И Николай преодолел!
Больше того, он сообразил, что нужно сделать!
Он зачерпнул крыльями песок и швырнул в морду Крысу! Потом — фр-р — взмыл свечой в воздух и закричал:
— Берегись!
Крыс понял, что его единственное спасение — это подземный ход. Выставив перед собой смертоносное оружие, он сломя голову кинулся на прорыв. Но Шарик выбежал ему навстречу, ловко подставил ножку и уже через секунду сидел на злодее верхом, приставив к его виску пистолет.
— Больно! — захрипел Крыс. — Сдаюсь же, сдаюсь! Лежачего не бьют!
— Встать! — скомандовал Шарик. — Лапы за голову!
Крыс сложил лапы на затылке, и сыщик вывернул карманы краденого фрака. На землю упал пузырек с надписью «Яд».
Преступник угрюмо смотрел на вещественное доказательство. От Крыса пахло точно так же, как из подземного хода. Связь одного с другим была несомненной.
— Ну что, — промолвил сыщик, — господин… как вас там называют?
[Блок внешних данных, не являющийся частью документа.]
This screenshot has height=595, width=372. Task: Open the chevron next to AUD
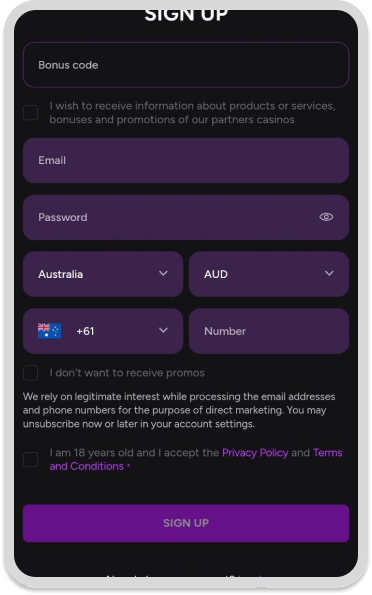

Будем в молчанку играть или рассказывать?
Крыс молчал.
— Считаю до трех, — продолжал Шарик, — раз…
Будем рассказывать, — поспешно сказал Крыс.
Две смерти гоночной черепахи
В пещере под домом продолжалась бешеная подрывная деятельность.
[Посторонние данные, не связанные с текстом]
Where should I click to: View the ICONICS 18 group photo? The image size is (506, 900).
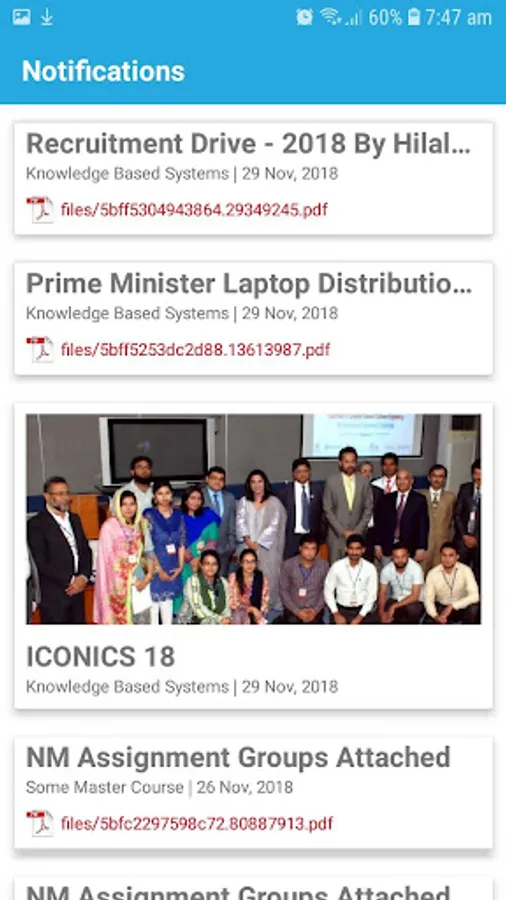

Довольный, что работа идет бесперебойно, Крот дернул цепочку:
— А ну, малыш, ищи дверь в стене. Нашел? Веди, отдохнем полчасика. Нам предстоят великие дела.
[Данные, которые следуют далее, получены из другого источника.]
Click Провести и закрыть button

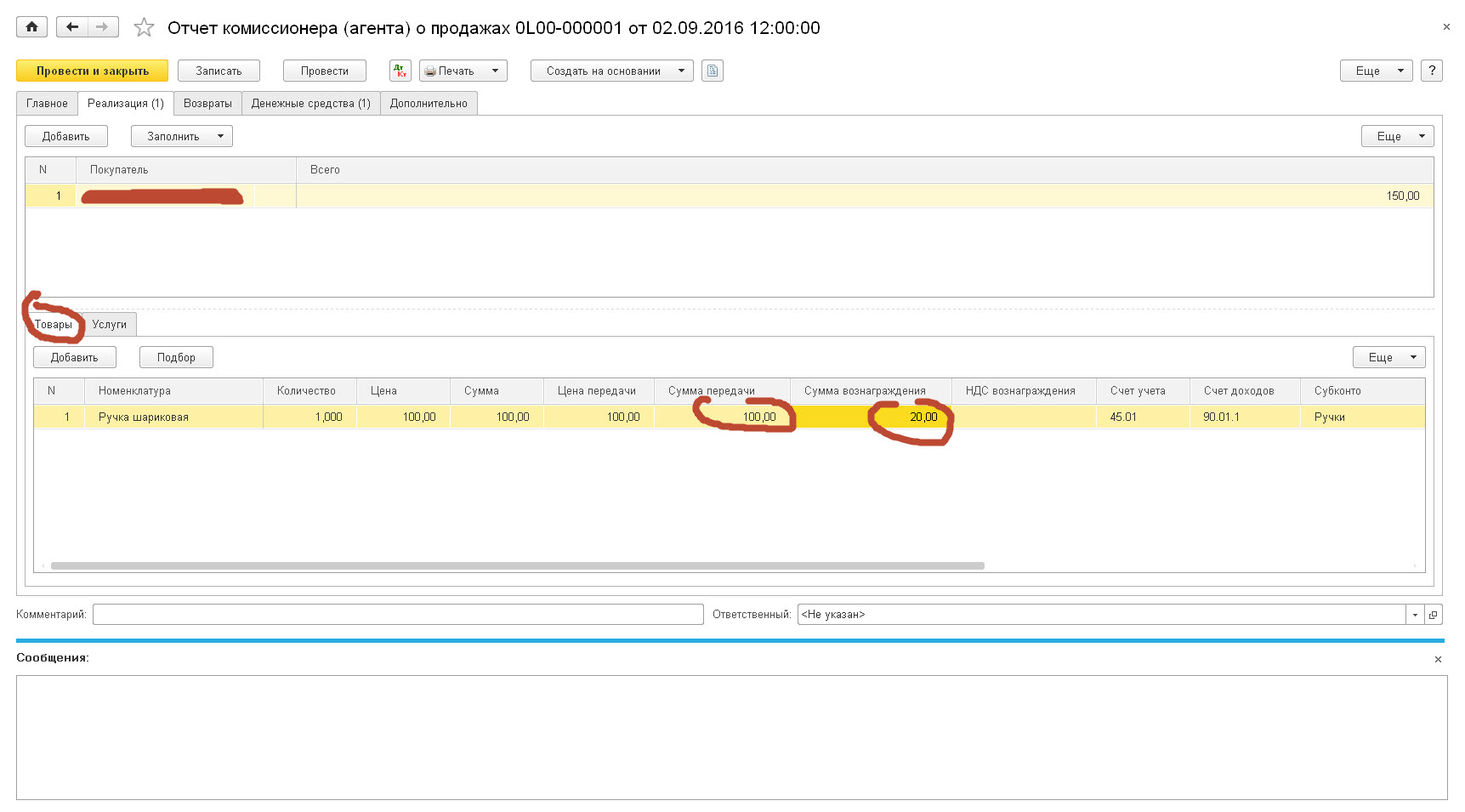point(92,71)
Крот отомкнул замок и втолкнул Захарку в помещение.
— Смотри, что у меня есть, — хвастливо сказал Крот, подводя Захара к большому черепашьему панцирю. — Я эту черепаху взял в плен и хотел для перевозки тяжестей приспособить. А она раз двадцать от меня убегала! То есть, что я говорю, убегала! Ее пешком догнать было можно, а всё равно уползала. Тогда я понял, что перевоспитать ее нельзя, и вот что из нее сделал.
На панцире, покрытом выпуклым узором, стояло удобное кресло, был приспособлен руль, а внизу приделаны колеса. Крот поднял панцирь, словно капот автомобиля, и Захар увидел, что в грудной клетке бедной упрямицы стоит мощный пружинный мотор.
— Гляди! — воскликнул Крот. — Он вскочил в кресло, завел мотор ключом, торчавшим возле руля, и механическая черепаха, стуча и громыхая, пронеслась несколько кругов по комнате. — Я усовершенствовал черепашку, — хвалился Крот, — теперь она бегает быстрее моих хомов! Я научу тебя водить, ты станешь моим шофером!
Крот затормозил возле Захарки, пошарил по земле и поднял конец поводка. Пораженный страшным зрелищем, котенок не заметил, что несколько минут был свободен и мог убежать.
— А теперь, — распорядился Крот, — я буду отдыхать, а ты сторожи.
Очень скоро он захрапел в черепашьем кресле.